RECORDS FOR THIS EXERCISE section start

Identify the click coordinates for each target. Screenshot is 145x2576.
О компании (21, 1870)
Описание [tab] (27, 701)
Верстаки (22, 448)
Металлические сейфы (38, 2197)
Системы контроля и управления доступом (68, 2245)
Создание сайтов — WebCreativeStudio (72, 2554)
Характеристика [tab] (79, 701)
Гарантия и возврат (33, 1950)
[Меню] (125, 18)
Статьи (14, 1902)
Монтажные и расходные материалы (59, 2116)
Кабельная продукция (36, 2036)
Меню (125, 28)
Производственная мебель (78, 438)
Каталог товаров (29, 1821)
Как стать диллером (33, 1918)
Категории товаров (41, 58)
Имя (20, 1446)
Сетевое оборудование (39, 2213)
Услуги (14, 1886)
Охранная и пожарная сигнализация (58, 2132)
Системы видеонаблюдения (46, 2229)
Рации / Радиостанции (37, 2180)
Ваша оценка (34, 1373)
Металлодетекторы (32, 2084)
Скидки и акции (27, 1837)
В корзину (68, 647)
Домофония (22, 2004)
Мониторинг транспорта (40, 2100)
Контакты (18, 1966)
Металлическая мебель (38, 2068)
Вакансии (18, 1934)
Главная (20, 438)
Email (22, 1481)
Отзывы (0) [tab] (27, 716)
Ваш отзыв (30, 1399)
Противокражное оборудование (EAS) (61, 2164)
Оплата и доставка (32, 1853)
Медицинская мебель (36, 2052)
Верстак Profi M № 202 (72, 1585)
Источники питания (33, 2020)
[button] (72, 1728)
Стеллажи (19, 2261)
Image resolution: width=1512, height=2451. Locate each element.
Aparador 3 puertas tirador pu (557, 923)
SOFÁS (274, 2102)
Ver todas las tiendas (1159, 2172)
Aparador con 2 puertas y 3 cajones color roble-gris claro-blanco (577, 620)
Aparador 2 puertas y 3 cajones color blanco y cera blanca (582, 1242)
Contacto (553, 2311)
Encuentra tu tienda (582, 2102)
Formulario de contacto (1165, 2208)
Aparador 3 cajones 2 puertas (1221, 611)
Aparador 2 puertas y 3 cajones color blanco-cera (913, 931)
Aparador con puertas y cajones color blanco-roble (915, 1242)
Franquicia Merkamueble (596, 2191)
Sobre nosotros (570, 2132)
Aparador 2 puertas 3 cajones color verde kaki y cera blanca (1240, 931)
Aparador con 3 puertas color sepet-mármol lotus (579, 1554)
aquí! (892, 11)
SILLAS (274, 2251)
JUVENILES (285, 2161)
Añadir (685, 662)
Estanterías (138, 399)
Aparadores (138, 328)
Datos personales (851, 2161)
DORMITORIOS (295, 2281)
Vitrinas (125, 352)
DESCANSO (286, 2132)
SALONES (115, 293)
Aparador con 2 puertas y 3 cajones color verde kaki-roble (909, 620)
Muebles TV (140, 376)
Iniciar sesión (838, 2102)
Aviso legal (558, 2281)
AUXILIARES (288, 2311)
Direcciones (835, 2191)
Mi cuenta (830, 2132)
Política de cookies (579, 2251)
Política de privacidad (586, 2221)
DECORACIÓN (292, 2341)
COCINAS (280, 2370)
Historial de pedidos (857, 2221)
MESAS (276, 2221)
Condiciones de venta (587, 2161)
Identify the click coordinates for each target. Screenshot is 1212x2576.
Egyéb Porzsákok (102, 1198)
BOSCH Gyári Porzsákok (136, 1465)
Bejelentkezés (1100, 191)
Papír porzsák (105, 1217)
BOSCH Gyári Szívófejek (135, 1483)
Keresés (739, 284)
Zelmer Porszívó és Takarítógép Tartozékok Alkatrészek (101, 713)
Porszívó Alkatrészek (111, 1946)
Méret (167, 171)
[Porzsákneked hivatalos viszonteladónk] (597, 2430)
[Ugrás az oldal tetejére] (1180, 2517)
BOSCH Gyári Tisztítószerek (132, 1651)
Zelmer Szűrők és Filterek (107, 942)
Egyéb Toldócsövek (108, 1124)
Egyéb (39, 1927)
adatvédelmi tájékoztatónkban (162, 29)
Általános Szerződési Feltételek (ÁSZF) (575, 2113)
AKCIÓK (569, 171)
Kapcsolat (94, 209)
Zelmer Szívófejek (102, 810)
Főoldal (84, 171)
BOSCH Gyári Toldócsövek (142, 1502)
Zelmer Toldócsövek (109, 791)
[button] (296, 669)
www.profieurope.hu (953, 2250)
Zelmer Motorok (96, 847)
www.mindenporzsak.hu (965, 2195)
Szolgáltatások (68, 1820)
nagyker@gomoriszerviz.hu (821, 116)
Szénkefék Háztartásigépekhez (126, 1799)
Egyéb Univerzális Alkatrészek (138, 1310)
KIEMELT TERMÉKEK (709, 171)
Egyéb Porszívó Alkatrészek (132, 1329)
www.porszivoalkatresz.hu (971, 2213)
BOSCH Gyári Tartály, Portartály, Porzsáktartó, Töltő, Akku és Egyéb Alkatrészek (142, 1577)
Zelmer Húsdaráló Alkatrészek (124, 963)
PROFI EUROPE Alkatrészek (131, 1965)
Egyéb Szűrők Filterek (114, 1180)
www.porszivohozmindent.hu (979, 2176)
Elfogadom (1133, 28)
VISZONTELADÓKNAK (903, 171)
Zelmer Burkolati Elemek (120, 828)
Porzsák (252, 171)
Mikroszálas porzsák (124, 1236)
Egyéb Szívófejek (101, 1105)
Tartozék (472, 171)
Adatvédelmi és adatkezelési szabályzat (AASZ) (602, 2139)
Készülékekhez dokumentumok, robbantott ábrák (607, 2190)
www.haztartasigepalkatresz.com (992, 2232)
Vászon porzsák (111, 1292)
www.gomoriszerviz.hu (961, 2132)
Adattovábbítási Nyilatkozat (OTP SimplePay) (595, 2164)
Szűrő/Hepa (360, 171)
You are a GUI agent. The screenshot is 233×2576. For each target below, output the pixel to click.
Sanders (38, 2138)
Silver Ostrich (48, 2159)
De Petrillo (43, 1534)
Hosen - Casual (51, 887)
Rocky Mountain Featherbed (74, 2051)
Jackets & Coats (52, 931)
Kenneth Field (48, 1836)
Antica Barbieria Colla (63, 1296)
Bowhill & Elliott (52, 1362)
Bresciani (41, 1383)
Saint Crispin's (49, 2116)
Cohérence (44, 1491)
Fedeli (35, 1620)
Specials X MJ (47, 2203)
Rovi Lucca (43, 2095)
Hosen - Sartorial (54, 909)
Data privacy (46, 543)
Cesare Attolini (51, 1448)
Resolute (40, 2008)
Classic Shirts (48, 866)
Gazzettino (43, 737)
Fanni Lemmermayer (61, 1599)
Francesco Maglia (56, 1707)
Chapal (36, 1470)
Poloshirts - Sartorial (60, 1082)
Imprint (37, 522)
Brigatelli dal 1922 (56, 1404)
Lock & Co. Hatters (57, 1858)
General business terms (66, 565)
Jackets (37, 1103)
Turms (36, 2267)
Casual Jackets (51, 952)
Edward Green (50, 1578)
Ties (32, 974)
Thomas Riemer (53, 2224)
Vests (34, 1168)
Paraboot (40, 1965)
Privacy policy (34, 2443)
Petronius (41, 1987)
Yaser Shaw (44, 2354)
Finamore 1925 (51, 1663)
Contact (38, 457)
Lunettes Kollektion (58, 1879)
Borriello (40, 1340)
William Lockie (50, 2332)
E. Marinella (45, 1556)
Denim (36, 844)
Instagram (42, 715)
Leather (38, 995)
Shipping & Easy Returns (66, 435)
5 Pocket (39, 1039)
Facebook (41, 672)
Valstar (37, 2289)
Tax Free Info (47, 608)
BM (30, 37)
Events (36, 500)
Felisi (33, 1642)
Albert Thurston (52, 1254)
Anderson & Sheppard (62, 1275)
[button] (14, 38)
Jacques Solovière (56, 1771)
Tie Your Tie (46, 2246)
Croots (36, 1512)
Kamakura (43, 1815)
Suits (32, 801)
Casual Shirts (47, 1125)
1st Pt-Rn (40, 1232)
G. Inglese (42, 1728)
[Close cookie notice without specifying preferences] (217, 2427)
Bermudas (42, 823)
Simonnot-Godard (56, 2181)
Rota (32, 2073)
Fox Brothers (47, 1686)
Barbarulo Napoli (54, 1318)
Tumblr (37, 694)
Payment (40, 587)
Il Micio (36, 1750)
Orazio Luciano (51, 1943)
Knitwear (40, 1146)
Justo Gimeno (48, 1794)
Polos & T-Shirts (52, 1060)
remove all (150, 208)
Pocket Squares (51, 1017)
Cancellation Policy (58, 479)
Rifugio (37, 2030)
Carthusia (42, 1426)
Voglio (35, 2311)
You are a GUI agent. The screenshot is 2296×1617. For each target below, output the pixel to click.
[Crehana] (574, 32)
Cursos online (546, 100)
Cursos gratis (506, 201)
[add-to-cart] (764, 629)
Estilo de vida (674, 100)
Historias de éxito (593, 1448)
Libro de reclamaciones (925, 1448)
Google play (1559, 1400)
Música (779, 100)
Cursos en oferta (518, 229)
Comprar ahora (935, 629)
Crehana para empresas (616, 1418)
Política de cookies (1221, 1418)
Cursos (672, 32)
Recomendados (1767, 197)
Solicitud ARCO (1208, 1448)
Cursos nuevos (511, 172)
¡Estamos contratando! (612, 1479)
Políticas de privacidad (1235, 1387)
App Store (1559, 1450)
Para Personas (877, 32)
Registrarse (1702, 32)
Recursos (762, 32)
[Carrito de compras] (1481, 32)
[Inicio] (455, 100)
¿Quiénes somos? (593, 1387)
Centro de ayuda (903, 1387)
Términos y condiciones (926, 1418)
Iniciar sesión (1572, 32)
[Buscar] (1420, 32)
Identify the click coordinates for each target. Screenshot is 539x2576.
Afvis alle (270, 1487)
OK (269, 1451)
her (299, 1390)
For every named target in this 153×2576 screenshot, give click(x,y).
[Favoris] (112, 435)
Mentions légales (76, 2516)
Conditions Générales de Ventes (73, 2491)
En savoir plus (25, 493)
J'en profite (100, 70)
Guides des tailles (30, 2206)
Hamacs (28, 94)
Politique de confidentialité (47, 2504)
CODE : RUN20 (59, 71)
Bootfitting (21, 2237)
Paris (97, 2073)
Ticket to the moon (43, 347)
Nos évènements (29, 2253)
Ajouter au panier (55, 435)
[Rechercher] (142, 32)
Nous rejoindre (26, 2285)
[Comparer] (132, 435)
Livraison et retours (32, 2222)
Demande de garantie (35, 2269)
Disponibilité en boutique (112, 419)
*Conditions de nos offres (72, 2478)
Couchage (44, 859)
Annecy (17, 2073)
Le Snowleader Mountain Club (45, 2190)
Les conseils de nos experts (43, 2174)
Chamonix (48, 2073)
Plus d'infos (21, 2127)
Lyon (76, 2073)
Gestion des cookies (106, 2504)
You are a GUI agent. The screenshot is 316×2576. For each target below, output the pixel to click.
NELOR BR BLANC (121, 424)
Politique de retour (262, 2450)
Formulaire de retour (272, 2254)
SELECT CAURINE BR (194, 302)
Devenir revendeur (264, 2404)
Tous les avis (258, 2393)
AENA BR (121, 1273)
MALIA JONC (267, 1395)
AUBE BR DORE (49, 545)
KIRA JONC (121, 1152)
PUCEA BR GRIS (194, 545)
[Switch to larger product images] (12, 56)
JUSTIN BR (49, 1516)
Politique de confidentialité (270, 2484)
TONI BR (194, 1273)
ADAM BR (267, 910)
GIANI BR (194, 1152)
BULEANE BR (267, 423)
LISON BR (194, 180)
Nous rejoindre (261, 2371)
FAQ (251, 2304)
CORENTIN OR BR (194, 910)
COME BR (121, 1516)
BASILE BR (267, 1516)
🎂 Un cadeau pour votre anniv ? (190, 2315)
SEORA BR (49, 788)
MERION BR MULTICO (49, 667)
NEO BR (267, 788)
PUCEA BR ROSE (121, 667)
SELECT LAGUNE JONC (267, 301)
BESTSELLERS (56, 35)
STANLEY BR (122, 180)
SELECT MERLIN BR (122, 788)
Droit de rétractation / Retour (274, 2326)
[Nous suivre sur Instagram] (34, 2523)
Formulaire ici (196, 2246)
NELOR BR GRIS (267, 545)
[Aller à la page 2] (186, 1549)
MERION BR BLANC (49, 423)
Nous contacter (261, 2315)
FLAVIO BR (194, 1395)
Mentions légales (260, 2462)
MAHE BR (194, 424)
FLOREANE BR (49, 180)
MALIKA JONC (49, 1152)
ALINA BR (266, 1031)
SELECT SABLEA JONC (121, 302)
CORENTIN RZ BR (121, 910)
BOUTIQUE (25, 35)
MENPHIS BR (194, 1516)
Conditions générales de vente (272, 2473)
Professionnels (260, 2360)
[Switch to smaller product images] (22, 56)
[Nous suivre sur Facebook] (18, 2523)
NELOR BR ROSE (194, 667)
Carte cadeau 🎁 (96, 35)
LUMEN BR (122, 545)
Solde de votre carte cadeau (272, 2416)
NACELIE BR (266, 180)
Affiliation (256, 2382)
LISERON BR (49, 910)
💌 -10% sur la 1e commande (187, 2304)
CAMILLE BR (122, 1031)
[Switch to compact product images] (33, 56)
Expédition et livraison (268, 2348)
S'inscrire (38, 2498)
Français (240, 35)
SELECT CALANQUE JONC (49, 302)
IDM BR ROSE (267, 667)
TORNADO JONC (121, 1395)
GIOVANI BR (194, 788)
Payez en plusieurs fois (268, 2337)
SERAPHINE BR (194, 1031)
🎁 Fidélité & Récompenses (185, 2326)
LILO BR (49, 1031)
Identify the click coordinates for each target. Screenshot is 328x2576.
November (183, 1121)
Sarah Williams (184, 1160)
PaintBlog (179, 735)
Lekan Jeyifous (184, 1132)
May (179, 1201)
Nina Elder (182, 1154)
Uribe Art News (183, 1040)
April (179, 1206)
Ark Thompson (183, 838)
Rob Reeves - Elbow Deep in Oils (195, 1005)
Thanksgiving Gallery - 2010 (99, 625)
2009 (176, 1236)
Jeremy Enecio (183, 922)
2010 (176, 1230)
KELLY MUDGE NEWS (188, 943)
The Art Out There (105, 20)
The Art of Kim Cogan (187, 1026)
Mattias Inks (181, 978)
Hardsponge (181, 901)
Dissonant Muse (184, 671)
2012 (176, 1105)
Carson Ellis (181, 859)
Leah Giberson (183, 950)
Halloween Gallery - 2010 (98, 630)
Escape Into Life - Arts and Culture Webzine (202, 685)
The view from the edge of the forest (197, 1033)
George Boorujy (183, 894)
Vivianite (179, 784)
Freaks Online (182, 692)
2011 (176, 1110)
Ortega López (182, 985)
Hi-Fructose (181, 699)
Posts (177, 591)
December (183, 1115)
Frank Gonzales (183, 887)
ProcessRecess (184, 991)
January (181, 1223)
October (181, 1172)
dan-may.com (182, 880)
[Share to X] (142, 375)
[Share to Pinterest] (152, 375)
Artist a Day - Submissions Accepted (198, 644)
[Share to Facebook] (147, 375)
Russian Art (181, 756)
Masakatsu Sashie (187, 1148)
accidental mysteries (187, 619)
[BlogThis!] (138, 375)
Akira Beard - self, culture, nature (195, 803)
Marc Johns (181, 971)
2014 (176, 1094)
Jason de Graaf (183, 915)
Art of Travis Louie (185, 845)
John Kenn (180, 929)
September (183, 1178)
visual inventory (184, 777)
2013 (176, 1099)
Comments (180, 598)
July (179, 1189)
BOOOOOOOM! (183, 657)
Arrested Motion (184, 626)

RECORDS FOR THIS EXERCISE section end

WORK ORDER - Transcribe the records above exactly, beginning at the line that contains "Thomas Riemer (53, 2224)" and ending with the line that contains "Google play (1559, 1400)", both included, and nothing else.

OUTPUT BELOW -
Thomas Riemer (53, 2224)
Vests (34, 1168)
Paraboot (40, 1965)
Privacy policy (34, 2443)
Petronius (41, 1987)
Yaser Shaw (44, 2354)
Finamore 1925 (51, 1663)
Contact (38, 457)
Lunettes Kollektion (58, 1879)
Borriello (40, 1340)
William Lockie (50, 2332)
E. Marinella (45, 1556)
Denim (36, 844)
Instagram (42, 715)
Leather (38, 995)
Shipping & Easy Returns (66, 435)
5 Pocket (39, 1039)
Facebook (41, 672)
Valstar (37, 2289)
Tax Free Info (47, 608)
BM (30, 37)
Events (36, 500)
Felisi (33, 1642)
Albert Thurston (52, 1254)
Anderson & Sheppard (62, 1275)
[button] (14, 38)
Jacques Solovière (56, 1771)
Tie Your Tie (46, 2246)
Croots (36, 1512)
Kamakura (43, 1815)
Suits (32, 801)
Casual Shirts (47, 1125)
1st Pt-Rn (40, 1232)
G. Inglese (42, 1728)
[Close cookie notice without specifying preferences] (217, 2427)
Bermudas (42, 823)
Simonnot-Godard (56, 2181)
Rota (32, 2073)
Fox Brothers (47, 1686)
Barbarulo Napoli (54, 1318)
Tumblr (37, 694)
Payment (40, 587)
Il Micio (36, 1750)
Orazio Luciano (51, 1943)
Knitwear (40, 1146)
Justo Gimeno (48, 1794)
Polos & T-Shirts (52, 1060)
remove all (150, 208)
Pocket Squares (51, 1017)
Cancellation Policy (58, 479)
Rifugio (37, 2030)
Carthusia (42, 1426)
Voglio (35, 2311)
You are a GUI agent. The screenshot is 2296×1617. For each target below, output the pixel to click.
[Crehana] (574, 32)
Cursos online (546, 100)
Cursos gratis (506, 201)
[add-to-cart] (764, 629)
Estilo de vida (674, 100)
Historias de éxito (593, 1448)
Libro de reclamaciones (925, 1448)
Google play (1559, 1400)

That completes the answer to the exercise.